Growing stem cells
To create their brain tissue, Juergen Knoblich and Madeline Lancaster at Austria's Institute of Molecular Biotechnology and fellow researchers at Britain's Edinburgh University Human Genetics Unit began with human stem cells and grew them with a special combination of nutrients designed to capitalise on the cells' innate ability to organise into complex organ structures.
They grew tissue called neuroectoderm - the layer of cells in the embryo from which all components of the brain and nervous system develop.
Fragments of this tissue were then embedded in a scaffold and put into a spinning bioreactor - a system that circulates oxygen and nutrients to allow them to grow into cerebral organoids.

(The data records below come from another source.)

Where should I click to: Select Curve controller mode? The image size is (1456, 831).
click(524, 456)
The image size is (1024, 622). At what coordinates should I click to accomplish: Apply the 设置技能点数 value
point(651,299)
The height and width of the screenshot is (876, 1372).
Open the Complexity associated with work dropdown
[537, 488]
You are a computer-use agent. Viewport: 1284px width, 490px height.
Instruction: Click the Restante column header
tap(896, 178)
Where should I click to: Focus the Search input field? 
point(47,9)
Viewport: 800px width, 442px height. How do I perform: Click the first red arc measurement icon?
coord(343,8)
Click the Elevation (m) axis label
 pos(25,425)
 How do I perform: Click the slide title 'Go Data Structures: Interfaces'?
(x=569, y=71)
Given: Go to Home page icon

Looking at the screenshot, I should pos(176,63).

After a month, the fragments had organised themselves into primitive structures that could be recognised as developing brain regions such as retina, choroid plexus and cerebral cortex, the researchers explained in a telephone briefing.
At two months, the organoids reached a maximum size of around 4 millimetres (0.16 inches), they said. Although they were very small and still a long way from resembling anything like the detailed structure of a fully developed human brain, they did contain firing neurons and distinct types of neural tissue.
"This is one of the cases where size doesn't really matter," Knoblich told reporters.
"Our system is not optimised for generation of an entire brain and that was not at all our goal. Our major goal was to analyse the development of human brain (tissue) and generate a model system we can use to transfer knowledge from animal models to a human setting."
In an early sign of how such mini brains may be useful for studying disease in the future, Knoblich's team were able to use their organoids to model the development of microcephaly, a rare neurological condition in which patients develop an abnormally small head, and identify what causes it.
Both the research team and other experts acknowledged, however, that the work was a very long way from growing a fully-functioning human brain in a laboratory.
"The human brain is the most complex thing in the known universe and has a frighteningly elaborate number of connections and interactions, both between its numerous subdivisions and the body in general," said Dean Burnett, lecturer in psychiatry at Cardiff University.
"Saying you can replicate the workings of the brain with some tissue in a dish in the lab is like inventing the first abacus and saying you can use it to run the latest version of Microsoft Windows - there is a connection there, but we're a long way from that sort of application yet."